Normally I would check with Ruhlman's Ratio for advice, but in this case I went with my gut: masa for most of the cornmeal, yogurt and milk for the buttermilk, Bakewell Cream for the baking powder, random cheese to give it a little pop, and Hatch green chiles for the jalapenos. Our good friends gave us bags of them roasted last year during green chile season in New Mexico, so I peeled, seeded and chopped them in. The results were
remarkable - the masa gave the cornbread a more pronounced corniness, and the green chiles added real heat that the jalapenos would have lost!
This Frankenbread will be back on our table again, served alongside beans or ribs, just like last weekend.
Green Chile Skillet Cornbread
1+1/4 c masa
3/4 c cornmeal (or whatever amount combines to 2 c)
1/2 c AP flour
1 tsp Bakewell Cream
1/2 tsp baking soda
1 tsp Kosher salt
1 egg
1 c yogurt
1+ c milk
2 T vegetable oil
2 Hatch green chiles, roasted, peeled, seeded, and chopped
1/2 c sharp cheese (more if you like your bread cheesy)

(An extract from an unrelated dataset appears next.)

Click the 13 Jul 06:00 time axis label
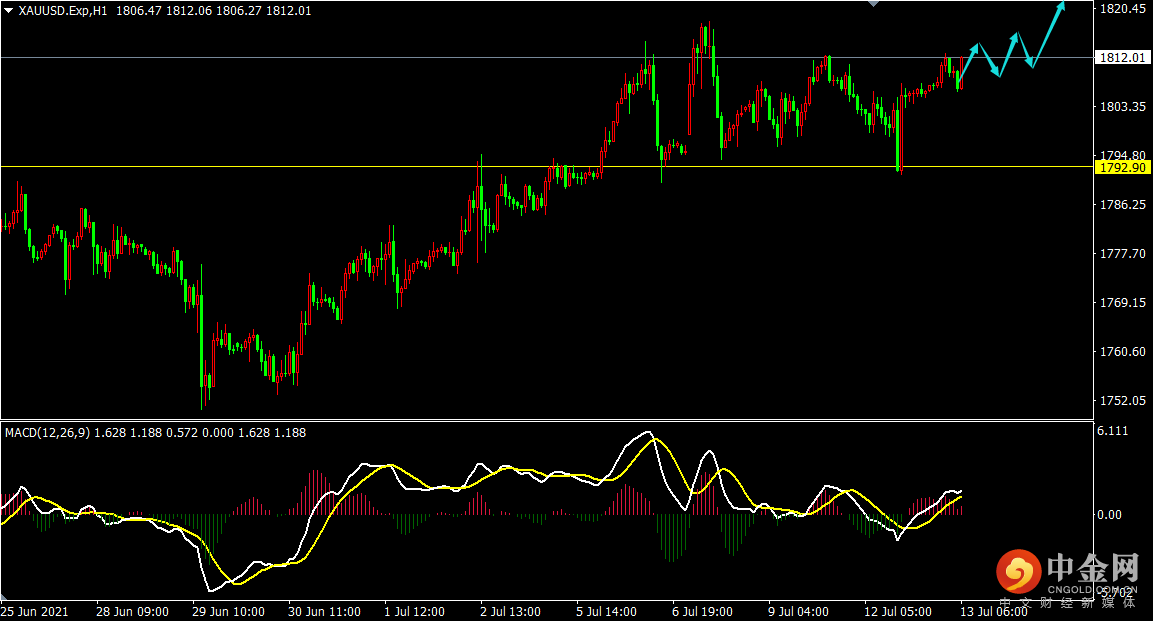Screen dimensions: 1153x621 [x=993, y=611]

- Preheat the oven to 450F.
- Sift together the dry ingredients.
- Combine the wet ingredients in a separate bowl. You may need to add more milk to make the cornbread dough a little more moist (masa seems to soak up more liquid than standard cornmeal).
- Combine the wet and dry ingredients together and mix well, but do not over-mix.
- A few minutes before you put the cornbread dough into the skillet, melt half a stick of butter in the bottom and move it around to grease all sides. It should be at browned butter stage when you add the dough and the skillet will be very hot.
- Add the dough to the skillet and smooth out quickly.
- Bake for 20 minutes or until the cornbread begins to pull away from the sides of the pan.
I like to melt a few more tablespoons of butter on the top just before it comes out of the oven - it sort of gives the cornbread a buttery crust all around.